→ **Records shown**:
>>>>>

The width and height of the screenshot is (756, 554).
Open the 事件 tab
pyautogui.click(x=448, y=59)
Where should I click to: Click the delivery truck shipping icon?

<<<<<
>>>>>

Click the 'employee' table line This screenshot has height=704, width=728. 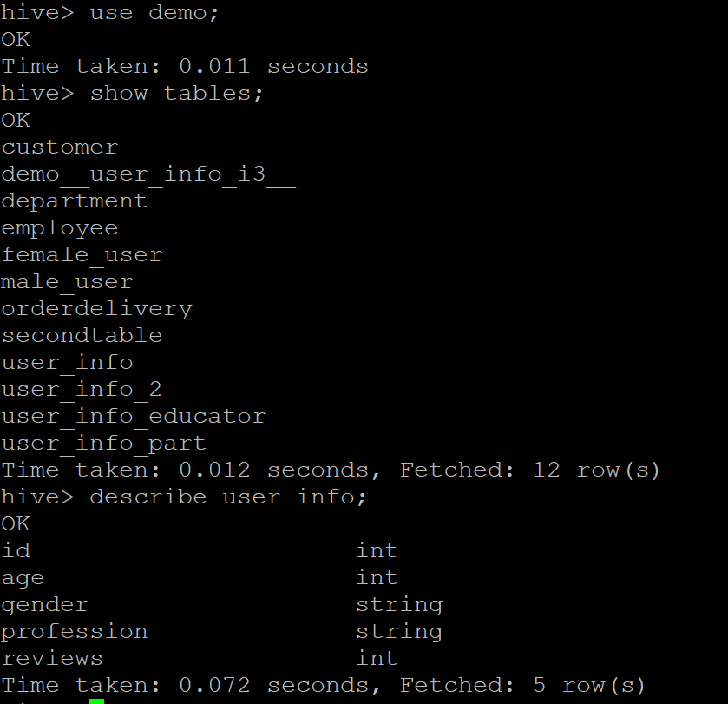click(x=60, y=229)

<<<<<

→ **What this task involves**:
An exact, complete copy of the lines above from the one with "The width and" through the one with "Where should I" is the whole answer.

→ **Answer to the problem**:
The width and height of the screenshot is (756, 554).
Open the 事件 tab
pyautogui.click(x=448, y=59)
Where should I click to: Click the delivery truck shipping icon?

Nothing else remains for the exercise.